## GOAL
Copy out each of the records below without a single change.

** begin **

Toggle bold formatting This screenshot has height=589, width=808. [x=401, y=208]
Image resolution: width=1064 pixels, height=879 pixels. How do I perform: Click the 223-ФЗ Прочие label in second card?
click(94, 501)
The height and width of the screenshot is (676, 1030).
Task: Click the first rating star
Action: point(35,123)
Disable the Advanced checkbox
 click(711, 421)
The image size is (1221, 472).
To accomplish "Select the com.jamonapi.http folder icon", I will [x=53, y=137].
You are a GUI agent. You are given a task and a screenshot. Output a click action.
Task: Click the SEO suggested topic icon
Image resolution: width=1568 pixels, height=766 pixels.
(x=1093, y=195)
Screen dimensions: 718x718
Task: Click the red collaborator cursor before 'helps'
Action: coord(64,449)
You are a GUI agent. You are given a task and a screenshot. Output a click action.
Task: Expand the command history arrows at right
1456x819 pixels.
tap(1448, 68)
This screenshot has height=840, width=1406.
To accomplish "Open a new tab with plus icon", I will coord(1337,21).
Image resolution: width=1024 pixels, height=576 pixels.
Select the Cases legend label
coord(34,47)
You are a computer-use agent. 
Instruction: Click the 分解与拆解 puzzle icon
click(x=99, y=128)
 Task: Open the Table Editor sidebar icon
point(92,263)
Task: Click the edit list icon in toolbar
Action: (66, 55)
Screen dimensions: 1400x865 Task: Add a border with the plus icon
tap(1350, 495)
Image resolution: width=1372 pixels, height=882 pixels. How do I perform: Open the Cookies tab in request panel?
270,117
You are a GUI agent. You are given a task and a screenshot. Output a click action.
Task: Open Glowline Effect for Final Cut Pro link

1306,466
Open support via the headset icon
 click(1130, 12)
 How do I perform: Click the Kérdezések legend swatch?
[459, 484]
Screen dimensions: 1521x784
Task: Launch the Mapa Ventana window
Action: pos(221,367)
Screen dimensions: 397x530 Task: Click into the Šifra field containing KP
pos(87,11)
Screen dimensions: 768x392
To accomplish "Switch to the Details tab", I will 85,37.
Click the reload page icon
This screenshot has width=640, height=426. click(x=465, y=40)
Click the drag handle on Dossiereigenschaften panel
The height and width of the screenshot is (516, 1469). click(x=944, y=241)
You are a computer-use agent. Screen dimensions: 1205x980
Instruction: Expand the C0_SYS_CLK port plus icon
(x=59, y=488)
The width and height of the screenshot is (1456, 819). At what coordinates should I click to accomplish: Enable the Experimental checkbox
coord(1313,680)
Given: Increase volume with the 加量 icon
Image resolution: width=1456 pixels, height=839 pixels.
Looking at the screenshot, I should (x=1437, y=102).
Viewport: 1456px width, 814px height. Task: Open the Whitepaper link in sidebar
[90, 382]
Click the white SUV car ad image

** end **

## ANSWER TO THIS TASK
Toggle bold formatting This screenshot has height=589, width=808. [x=401, y=208]
Image resolution: width=1064 pixels, height=879 pixels. How do I perform: Click the 223-ФЗ Прочие label in second card?
click(94, 501)
The height and width of the screenshot is (676, 1030).
Task: Click the first rating star
Action: point(35,123)
Disable the Advanced checkbox
 click(711, 421)
The image size is (1221, 472).
To accomplish "Select the com.jamonapi.http folder icon", I will [x=53, y=137].
You are a GUI agent. You are given a task and a screenshot. Output a click action.
Task: Click the SEO suggested topic icon
Image resolution: width=1568 pixels, height=766 pixels.
(x=1093, y=195)
Screen dimensions: 718x718
Task: Click the red collaborator cursor before 'helps'
Action: coord(64,449)
You are a GUI agent. You are given a task and a screenshot. Output a click action.
Task: Expand the command history arrows at right
1456x819 pixels.
tap(1448, 68)
This screenshot has height=840, width=1406.
To accomplish "Open a new tab with plus icon", I will coord(1337,21).
Image resolution: width=1024 pixels, height=576 pixels.
Select the Cases legend label
coord(34,47)
You are a computer-use agent. 
Instruction: Click the 分解与拆解 puzzle icon
click(x=99, y=128)
 Task: Open the Table Editor sidebar icon
point(92,263)
Task: Click the edit list icon in toolbar
Action: (66, 55)
Screen dimensions: 1400x865 Task: Add a border with the plus icon
tap(1350, 495)
Image resolution: width=1372 pixels, height=882 pixels. How do I perform: Open the Cookies tab in request panel?
270,117
You are a GUI agent. You are given a task and a screenshot. Output a click action.
Task: Open Glowline Effect for Final Cut Pro link

1306,466
Open support via the headset icon
 click(1130, 12)
 How do I perform: Click the Kérdezések legend swatch?
[459, 484]
Screen dimensions: 1521x784
Task: Launch the Mapa Ventana window
Action: pos(221,367)
Screen dimensions: 397x530 Task: Click into the Šifra field containing KP
pos(87,11)
Screen dimensions: 768x392
To accomplish "Switch to the Details tab", I will 85,37.
Click the reload page icon
This screenshot has width=640, height=426. click(x=465, y=40)
Click the drag handle on Dossiereigenschaften panel
The height and width of the screenshot is (516, 1469). click(x=944, y=241)
You are a computer-use agent. Screen dimensions: 1205x980
Instruction: Expand the C0_SYS_CLK port plus icon
(x=59, y=488)
The width and height of the screenshot is (1456, 819). At what coordinates should I click to accomplish: Enable the Experimental checkbox
coord(1313,680)
Given: Increase volume with the 加量 icon
Image resolution: width=1456 pixels, height=839 pixels.
Looking at the screenshot, I should (x=1437, y=102).
Viewport: 1456px width, 814px height. Task: Open the Whitepaper link in sidebar
[90, 382]
Click the white SUV car ad image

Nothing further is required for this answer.